(阅读材料):

▼▼▼

LeetCode-199. Binary Tree Right Side View (JAVA)（二叉树最右侧结点)

199. Binary Tree Right Side View

Given a binary tree, imagine yourself standing on the
right side of it, return the values of the nodes you can see ordered from top to bottom.

For example:

Given the following binary tree,

1            <---
/   \
2     3         <---
\     \
5     4       <---

You should return

[1, 3, 4]

.

bfs

返回二叉树的最右侧结点，BFS记录最后一个结点，

从右边看，并不是指右节点--也就是每层最右边的节点，则考虑层次遍历只取最右

LeetCode-515. Find Largest Value in Each Tree Row (JAVA)（二叉树每行的最大值）

public List<Integer> rightSideView(TreeNode root) {
List<Integer> ret = new ArrayList<>();
if (root == null)
return ret;
bfs(root, ret);
return ret;
}

private void bfs(TreeNode root, List<Integer> ret) {
Queue<TreeNode> q = new LinkedList<>();
q.add(root);
// 层次遍历，只需要记录本层结点个数即可
int curNum = 1;
// 下一层的节点数
int nextNum = 0;
while (!q.isEmpty()) {
TreeNode node = q.poll();
if (curNum == 1)

▲▲▲

(任务要求):
(a) 根据这篇讲二叉树右视图的文章，回答下面几个问题：
(i) 文中示例最后应返回什么结果？
(ii) 文中另外提到了哪一道 LeetCode 题（写出编号和题名）？
(iii) 代码里变量 nextNum 的注释是怎么说的？
(b) 请从这篇讲二叉树右视图的文章里原样摘录一段，从“private void bfs(TreeNode”开始，到“(curNum == 1)”为止，首尾两处都要包括在内。
这些记录取自另外的来源。

(提取信息):
▼▼▼

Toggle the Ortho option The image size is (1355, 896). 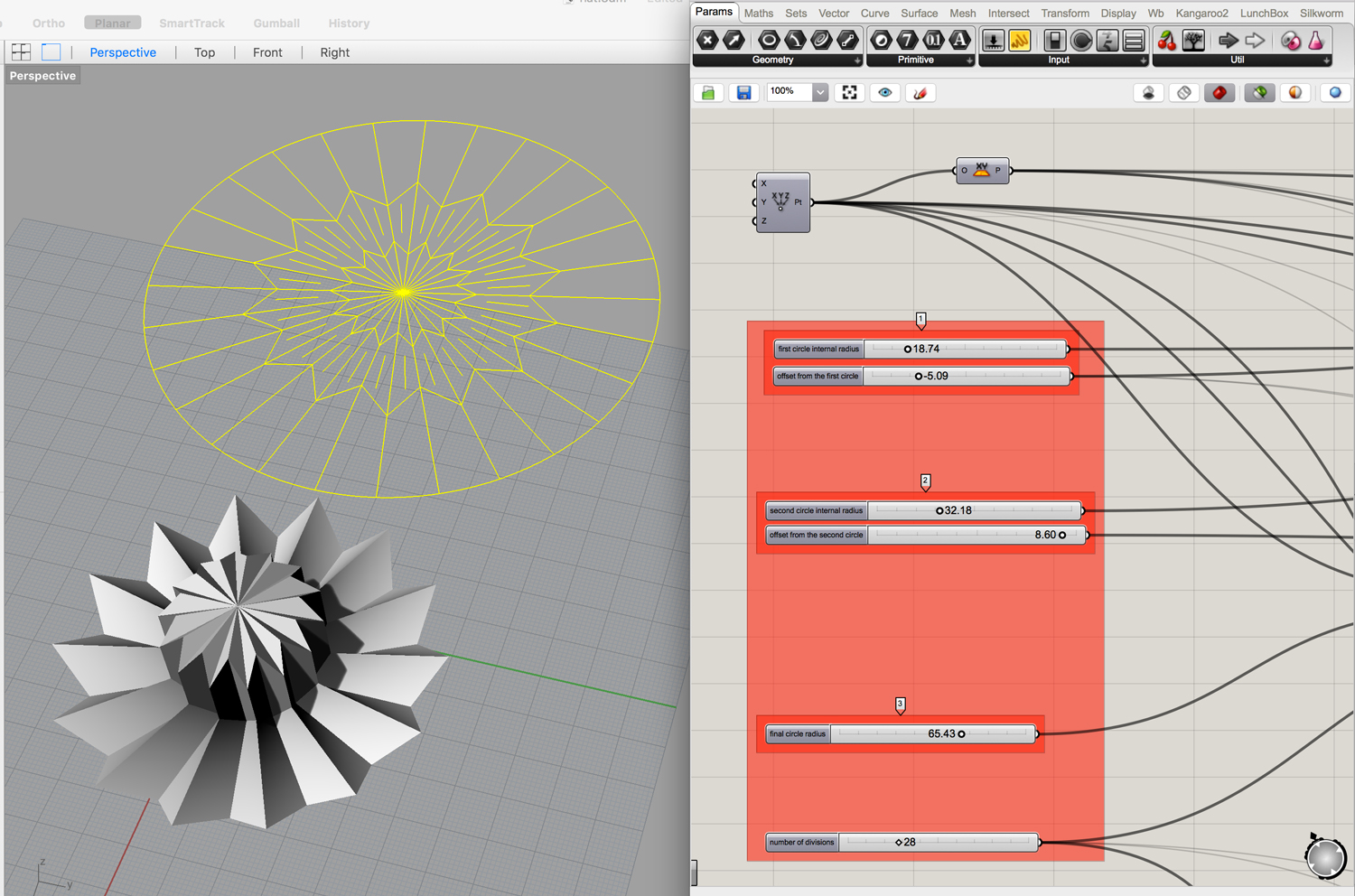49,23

▲▲▲
▼▼▼

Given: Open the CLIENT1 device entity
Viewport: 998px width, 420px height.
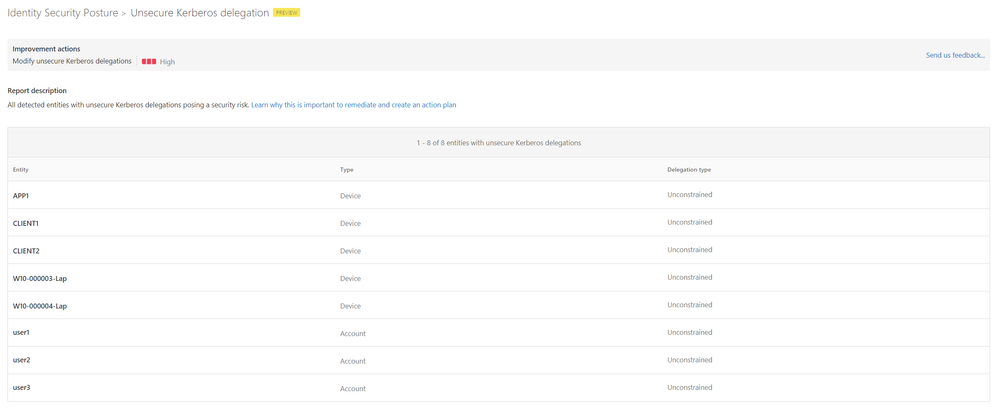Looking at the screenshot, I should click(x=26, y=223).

▲▲▲

(逐题答案):
(a)
(i) [1, 3, 4]
(ii) LeetCode-515. Find Largest Value in Each Tree Row（二叉树每行的最大值）
(iii) 下一层的节点数

(b)
private void bfs(TreeNode root, List<Integer> ret) {
Queue<TreeNode> q = new LinkedList<>();
q.add(root);
// 层次遍历，只需要记录本层结点个数即可
int curNum = 1;
// 下一层的节点数
int nextNum = 0;
while (!q.isEmpty()) {
TreeNode node = q.poll();
if (curNum == 1)